• **Task requirements**:
Repeat the data below word for word.

(Stored records)

___

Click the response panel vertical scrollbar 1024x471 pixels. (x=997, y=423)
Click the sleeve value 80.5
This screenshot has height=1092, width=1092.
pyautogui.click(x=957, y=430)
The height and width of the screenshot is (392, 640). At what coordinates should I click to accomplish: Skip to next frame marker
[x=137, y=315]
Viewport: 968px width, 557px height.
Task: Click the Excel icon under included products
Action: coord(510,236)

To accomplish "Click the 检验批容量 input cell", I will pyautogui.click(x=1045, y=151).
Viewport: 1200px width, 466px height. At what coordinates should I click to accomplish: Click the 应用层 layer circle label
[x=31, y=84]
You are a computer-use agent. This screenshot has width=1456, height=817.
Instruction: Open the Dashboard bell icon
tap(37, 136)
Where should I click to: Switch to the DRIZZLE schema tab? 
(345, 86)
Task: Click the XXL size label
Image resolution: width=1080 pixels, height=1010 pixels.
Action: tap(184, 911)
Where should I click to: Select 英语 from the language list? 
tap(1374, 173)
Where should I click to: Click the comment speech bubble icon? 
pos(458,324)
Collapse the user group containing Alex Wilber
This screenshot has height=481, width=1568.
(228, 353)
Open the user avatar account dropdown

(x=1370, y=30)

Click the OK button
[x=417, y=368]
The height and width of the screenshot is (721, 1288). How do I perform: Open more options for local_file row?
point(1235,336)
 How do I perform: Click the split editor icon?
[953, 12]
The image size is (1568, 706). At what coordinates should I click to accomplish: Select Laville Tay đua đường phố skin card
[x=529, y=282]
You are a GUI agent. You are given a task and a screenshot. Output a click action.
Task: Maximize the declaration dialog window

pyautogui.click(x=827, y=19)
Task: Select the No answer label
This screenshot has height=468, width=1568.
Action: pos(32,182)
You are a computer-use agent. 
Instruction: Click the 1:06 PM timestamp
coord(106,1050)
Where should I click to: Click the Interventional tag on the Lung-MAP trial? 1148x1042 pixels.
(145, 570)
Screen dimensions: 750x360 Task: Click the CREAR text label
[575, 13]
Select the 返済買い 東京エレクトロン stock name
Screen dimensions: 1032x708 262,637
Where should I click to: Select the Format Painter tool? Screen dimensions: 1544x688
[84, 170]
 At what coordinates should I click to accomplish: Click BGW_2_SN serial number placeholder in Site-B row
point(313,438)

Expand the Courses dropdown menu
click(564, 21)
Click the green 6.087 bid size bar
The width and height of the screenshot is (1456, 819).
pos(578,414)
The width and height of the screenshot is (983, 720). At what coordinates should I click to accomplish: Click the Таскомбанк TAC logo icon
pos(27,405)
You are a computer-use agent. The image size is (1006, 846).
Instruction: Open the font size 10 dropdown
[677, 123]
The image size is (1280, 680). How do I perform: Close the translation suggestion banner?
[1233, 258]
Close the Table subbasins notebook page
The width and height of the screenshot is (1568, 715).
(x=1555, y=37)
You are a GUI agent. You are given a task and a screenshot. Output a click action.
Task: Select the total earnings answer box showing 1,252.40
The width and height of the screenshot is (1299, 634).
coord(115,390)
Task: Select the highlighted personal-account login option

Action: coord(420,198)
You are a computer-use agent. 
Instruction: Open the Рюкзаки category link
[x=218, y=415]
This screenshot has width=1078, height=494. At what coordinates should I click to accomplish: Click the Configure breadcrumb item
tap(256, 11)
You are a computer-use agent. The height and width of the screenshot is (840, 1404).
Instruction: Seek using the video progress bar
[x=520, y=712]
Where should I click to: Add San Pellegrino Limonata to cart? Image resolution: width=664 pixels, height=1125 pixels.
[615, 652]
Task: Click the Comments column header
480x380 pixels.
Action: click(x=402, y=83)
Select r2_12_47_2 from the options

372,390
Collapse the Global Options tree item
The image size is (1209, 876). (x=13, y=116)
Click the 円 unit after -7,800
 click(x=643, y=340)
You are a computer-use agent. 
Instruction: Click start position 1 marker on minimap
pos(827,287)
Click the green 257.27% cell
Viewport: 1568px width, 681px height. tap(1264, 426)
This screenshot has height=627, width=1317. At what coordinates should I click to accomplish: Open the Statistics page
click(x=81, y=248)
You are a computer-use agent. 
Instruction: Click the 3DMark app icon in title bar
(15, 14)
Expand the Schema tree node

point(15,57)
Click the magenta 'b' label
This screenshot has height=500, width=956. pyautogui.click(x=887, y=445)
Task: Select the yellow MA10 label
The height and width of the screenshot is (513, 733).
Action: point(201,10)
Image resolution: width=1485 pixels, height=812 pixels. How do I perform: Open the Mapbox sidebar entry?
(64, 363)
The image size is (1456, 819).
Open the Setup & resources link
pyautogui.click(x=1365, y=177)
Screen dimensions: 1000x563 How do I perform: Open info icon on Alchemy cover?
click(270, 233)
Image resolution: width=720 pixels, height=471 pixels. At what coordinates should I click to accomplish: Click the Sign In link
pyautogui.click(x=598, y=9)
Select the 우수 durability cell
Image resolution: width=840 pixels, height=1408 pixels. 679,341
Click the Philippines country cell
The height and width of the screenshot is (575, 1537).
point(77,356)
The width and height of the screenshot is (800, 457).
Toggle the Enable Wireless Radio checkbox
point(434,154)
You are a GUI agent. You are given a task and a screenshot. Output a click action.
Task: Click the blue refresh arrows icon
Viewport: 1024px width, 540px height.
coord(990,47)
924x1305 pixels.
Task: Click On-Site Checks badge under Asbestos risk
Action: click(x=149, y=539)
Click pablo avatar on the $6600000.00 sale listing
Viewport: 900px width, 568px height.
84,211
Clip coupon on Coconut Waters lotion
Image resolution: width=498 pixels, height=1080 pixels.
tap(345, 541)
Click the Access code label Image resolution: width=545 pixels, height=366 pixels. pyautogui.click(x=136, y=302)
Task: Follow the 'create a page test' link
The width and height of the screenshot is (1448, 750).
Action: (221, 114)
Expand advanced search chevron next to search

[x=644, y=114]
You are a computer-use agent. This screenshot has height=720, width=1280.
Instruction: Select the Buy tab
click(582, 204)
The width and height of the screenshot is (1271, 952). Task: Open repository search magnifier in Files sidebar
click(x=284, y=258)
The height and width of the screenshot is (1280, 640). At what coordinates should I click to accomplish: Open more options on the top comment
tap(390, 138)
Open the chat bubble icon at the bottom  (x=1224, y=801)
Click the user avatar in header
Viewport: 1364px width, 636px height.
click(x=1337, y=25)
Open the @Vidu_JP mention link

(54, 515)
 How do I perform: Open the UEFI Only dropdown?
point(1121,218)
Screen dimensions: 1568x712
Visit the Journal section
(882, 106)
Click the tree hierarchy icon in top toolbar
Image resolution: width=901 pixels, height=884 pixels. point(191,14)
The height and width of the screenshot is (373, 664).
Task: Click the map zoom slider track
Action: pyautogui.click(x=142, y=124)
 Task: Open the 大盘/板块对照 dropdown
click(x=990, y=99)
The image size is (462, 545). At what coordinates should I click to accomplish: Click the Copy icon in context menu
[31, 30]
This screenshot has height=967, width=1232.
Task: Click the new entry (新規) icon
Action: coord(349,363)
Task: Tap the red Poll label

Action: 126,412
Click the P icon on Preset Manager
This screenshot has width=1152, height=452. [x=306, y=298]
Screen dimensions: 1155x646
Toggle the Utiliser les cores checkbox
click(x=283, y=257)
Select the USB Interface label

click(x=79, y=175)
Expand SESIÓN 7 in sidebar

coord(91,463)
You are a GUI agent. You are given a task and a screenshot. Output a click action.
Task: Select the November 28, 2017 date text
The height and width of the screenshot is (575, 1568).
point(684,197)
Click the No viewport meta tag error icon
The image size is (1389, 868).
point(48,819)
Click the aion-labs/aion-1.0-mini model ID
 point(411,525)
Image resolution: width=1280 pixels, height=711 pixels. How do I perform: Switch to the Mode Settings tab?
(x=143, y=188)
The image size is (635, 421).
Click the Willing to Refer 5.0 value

___

• **Solved problem**:
Click the response panel vertical scrollbar 1024x471 pixels. (x=997, y=423)
Click the sleeve value 80.5
This screenshot has height=1092, width=1092.
pyautogui.click(x=957, y=430)
The height and width of the screenshot is (392, 640). At what coordinates should I click to accomplish: Skip to next frame marker
[x=137, y=315]
Viewport: 968px width, 557px height.
Task: Click the Excel icon under included products
Action: coord(510,236)

To accomplish "Click the 检验批容量 input cell", I will pyautogui.click(x=1045, y=151).
Viewport: 1200px width, 466px height. At what coordinates should I click to accomplish: Click the 应用层 layer circle label
[x=31, y=84]
You are a computer-use agent. This screenshot has width=1456, height=817.
Instruction: Open the Dashboard bell icon
tap(37, 136)
Where should I click to: Switch to the DRIZZLE schema tab? 
(345, 86)
Task: Click the XXL size label
Image resolution: width=1080 pixels, height=1010 pixels.
Action: tap(184, 911)
Where should I click to: Select 英语 from the language list? 
tap(1374, 173)
Where should I click to: Click the comment speech bubble icon? 
pos(458,324)
Collapse the user group containing Alex Wilber
This screenshot has height=481, width=1568.
(228, 353)
Open the user avatar account dropdown

(x=1370, y=30)

Click the OK button
[x=417, y=368]
The height and width of the screenshot is (721, 1288). How do I perform: Open more options for local_file row?
point(1235,336)
 How do I perform: Click the split editor icon?
[953, 12]
The image size is (1568, 706). At what coordinates should I click to accomplish: Select Laville Tay đua đường phố skin card
[x=529, y=282]
You are a GUI agent. You are given a task and a screenshot. Output a click action.
Task: Maximize the declaration dialog window

pyautogui.click(x=827, y=19)
Task: Select the No answer label
This screenshot has height=468, width=1568.
Action: pos(32,182)
You are a computer-use agent. 
Instruction: Click the 1:06 PM timestamp
coord(106,1050)
Where should I click to: Click the Interventional tag on the Lung-MAP trial? 1148x1042 pixels.
(145, 570)
Screen dimensions: 750x360 Task: Click the CREAR text label
[575, 13]
Select the 返済買い 東京エレクトロン stock name
Screen dimensions: 1032x708 262,637
Where should I click to: Select the Format Painter tool? Screen dimensions: 1544x688
[84, 170]
 At what coordinates should I click to accomplish: Click BGW_2_SN serial number placeholder in Site-B row
point(313,438)

Expand the Courses dropdown menu
click(564, 21)
Click the green 6.087 bid size bar
The width and height of the screenshot is (1456, 819).
pos(578,414)
The width and height of the screenshot is (983, 720). At what coordinates should I click to accomplish: Click the Таскомбанк TAC logo icon
pos(27,405)
You are a computer-use agent. The image size is (1006, 846).
Instruction: Open the font size 10 dropdown
[677, 123]
The image size is (1280, 680). How do I perform: Close the translation suggestion banner?
[1233, 258]
Close the Table subbasins notebook page
The width and height of the screenshot is (1568, 715).
(x=1555, y=37)
You are a GUI agent. You are given a task and a screenshot. Output a click action.
Task: Select the total earnings answer box showing 1,252.40
The width and height of the screenshot is (1299, 634).
coord(115,390)
Task: Select the highlighted personal-account login option

Action: coord(420,198)
You are a computer-use agent. 
Instruction: Open the Рюкзаки category link
[x=218, y=415]
This screenshot has width=1078, height=494. At what coordinates should I click to accomplish: Click the Configure breadcrumb item
tap(256, 11)
You are a computer-use agent. The height and width of the screenshot is (840, 1404).
Instruction: Seek using the video progress bar
[x=520, y=712]
Where should I click to: Add San Pellegrino Limonata to cart? Image resolution: width=664 pixels, height=1125 pixels.
[615, 652]
Task: Click the Comments column header
480x380 pixels.
Action: click(x=402, y=83)
Select r2_12_47_2 from the options

372,390
Collapse the Global Options tree item
The image size is (1209, 876). (x=13, y=116)
Click the 円 unit after -7,800
 click(x=643, y=340)
You are a computer-use agent. 
Instruction: Click start position 1 marker on minimap
pos(827,287)
Click the green 257.27% cell
Viewport: 1568px width, 681px height. tap(1264, 426)
This screenshot has height=627, width=1317. At what coordinates should I click to accomplish: Open the Statistics page
click(x=81, y=248)
You are a computer-use agent. 
Instruction: Click the 3DMark app icon in title bar
(15, 14)
Expand the Schema tree node

point(15,57)
Click the magenta 'b' label
This screenshot has height=500, width=956. pyautogui.click(x=887, y=445)
Task: Select the yellow MA10 label
The height and width of the screenshot is (513, 733).
Action: point(201,10)
Image resolution: width=1485 pixels, height=812 pixels. How do I perform: Open the Mapbox sidebar entry?
(64, 363)
The image size is (1456, 819).
Open the Setup & resources link
pyautogui.click(x=1365, y=177)
Screen dimensions: 1000x563 How do I perform: Open info icon on Alchemy cover?
click(270, 233)
Image resolution: width=720 pixels, height=471 pixels. At what coordinates should I click to accomplish: Click the Sign In link
pyautogui.click(x=598, y=9)
Select the 우수 durability cell
Image resolution: width=840 pixels, height=1408 pixels. 679,341
Click the Philippines country cell
The height and width of the screenshot is (575, 1537).
point(77,356)
The width and height of the screenshot is (800, 457).
Toggle the Enable Wireless Radio checkbox
point(434,154)
You are a GUI agent. You are given a task and a screenshot. Output a click action.
Task: Click the blue refresh arrows icon
Viewport: 1024px width, 540px height.
coord(990,47)
924x1305 pixels.
Task: Click On-Site Checks badge under Asbestos risk
Action: click(x=149, y=539)
Click pablo avatar on the $6600000.00 sale listing
Viewport: 900px width, 568px height.
84,211
Clip coupon on Coconut Waters lotion
Image resolution: width=498 pixels, height=1080 pixels.
tap(345, 541)
Click the Access code label Image resolution: width=545 pixels, height=366 pixels. pyautogui.click(x=136, y=302)
Task: Follow the 'create a page test' link
The width and height of the screenshot is (1448, 750).
Action: (221, 114)
Expand advanced search chevron next to search

[x=644, y=114]
You are a computer-use agent. This screenshot has height=720, width=1280.
Instruction: Select the Buy tab
click(582, 204)
The width and height of the screenshot is (1271, 952). Task: Open repository search magnifier in Files sidebar
click(x=284, y=258)
The height and width of the screenshot is (1280, 640). At what coordinates should I click to accomplish: Open more options on the top comment
tap(390, 138)
Open the chat bubble icon at the bottom  (x=1224, y=801)
Click the user avatar in header
Viewport: 1364px width, 636px height.
click(x=1337, y=25)
Open the @Vidu_JP mention link

(54, 515)
 How do I perform: Open the UEFI Only dropdown?
point(1121,218)
Screen dimensions: 1568x712
Visit the Journal section
(882, 106)
Click the tree hierarchy icon in top toolbar
Image resolution: width=901 pixels, height=884 pixels. point(191,14)
The height and width of the screenshot is (373, 664).
Task: Click the map zoom slider track
Action: pyautogui.click(x=142, y=124)
 Task: Open the 大盘/板块对照 dropdown
click(x=990, y=99)
The image size is (462, 545). At what coordinates should I click to accomplish: Click the Copy icon in context menu
[31, 30]
This screenshot has height=967, width=1232.
Task: Click the new entry (新規) icon
Action: coord(349,363)
Task: Tap the red Poll label

Action: 126,412
Click the P icon on Preset Manager
This screenshot has width=1152, height=452. [x=306, y=298]
Screen dimensions: 1155x646
Toggle the Utiliser les cores checkbox
click(x=283, y=257)
Select the USB Interface label

click(x=79, y=175)
Expand SESIÓN 7 in sidebar

coord(91,463)
You are a GUI agent. You are given a task and a screenshot. Output a click action.
Task: Select the November 28, 2017 date text
The height and width of the screenshot is (575, 1568).
point(684,197)
Click the No viewport meta tag error icon
The image size is (1389, 868).
point(48,819)
Click the aion-labs/aion-1.0-mini model ID
 point(411,525)
Image resolution: width=1280 pixels, height=711 pixels. How do I perform: Switch to the Mode Settings tab?
(x=143, y=188)
The image size is (635, 421).
Click the Willing to Refer 5.0 value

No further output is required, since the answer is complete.